All lines in the material containing the word "will" need to be copied.

● Supplied records:
------------------------------------------------

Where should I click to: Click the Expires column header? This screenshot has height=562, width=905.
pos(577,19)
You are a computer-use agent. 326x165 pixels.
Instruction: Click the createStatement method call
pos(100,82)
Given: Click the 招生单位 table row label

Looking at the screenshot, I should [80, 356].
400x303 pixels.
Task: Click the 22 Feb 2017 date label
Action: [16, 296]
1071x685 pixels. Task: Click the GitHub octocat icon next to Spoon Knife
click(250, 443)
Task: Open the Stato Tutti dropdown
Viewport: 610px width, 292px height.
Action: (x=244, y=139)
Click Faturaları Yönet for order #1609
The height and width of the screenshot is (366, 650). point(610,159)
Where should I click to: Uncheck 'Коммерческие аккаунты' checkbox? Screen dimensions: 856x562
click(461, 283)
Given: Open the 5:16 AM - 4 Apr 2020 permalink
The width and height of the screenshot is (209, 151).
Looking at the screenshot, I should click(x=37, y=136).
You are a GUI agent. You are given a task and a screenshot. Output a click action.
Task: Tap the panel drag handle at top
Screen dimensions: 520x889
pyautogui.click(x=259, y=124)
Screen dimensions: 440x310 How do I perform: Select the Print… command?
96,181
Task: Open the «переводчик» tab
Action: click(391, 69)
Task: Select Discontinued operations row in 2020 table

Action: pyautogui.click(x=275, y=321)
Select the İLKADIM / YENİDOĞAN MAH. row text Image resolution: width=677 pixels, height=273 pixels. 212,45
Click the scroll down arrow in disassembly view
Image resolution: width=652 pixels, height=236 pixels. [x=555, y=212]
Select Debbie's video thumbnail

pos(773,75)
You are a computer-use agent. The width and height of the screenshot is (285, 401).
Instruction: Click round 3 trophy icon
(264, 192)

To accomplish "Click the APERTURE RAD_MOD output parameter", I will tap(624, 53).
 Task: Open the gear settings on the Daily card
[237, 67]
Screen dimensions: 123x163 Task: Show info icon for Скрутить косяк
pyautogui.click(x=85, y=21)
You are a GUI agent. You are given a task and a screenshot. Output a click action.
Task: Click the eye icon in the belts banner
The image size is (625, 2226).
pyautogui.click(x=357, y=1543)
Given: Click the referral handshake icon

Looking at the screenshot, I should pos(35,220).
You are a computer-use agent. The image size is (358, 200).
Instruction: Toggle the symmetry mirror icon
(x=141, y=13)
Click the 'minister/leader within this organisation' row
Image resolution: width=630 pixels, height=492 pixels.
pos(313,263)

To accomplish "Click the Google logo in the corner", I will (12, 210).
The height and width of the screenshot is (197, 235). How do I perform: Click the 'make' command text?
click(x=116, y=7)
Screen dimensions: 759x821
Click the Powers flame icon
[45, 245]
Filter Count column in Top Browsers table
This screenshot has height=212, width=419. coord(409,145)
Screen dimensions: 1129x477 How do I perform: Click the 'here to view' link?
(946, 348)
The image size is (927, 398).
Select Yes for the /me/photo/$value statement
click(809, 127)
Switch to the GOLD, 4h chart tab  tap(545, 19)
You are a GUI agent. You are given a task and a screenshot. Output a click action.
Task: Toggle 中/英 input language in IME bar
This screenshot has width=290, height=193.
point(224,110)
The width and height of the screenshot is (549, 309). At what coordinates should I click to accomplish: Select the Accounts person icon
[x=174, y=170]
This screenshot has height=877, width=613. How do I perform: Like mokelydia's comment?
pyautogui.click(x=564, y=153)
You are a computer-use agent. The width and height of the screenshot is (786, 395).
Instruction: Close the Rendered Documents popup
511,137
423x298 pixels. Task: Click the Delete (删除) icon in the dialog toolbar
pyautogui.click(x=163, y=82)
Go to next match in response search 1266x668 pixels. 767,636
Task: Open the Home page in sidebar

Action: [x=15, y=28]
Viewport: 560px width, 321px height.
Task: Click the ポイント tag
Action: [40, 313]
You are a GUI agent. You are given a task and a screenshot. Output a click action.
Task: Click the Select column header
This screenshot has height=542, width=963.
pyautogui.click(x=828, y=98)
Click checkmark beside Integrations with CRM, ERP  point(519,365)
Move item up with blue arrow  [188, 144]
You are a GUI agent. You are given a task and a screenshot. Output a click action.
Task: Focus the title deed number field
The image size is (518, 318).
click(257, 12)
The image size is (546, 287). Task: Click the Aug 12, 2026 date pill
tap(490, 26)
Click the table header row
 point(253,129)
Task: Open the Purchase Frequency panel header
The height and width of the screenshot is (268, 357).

------------------------------------------------

● Solution for this problem:
To accomplish "Click the APERTURE RAD_MOD output parameter", I will tap(624, 53).
To accomplish "Click the Google logo in the corner", I will (12, 210).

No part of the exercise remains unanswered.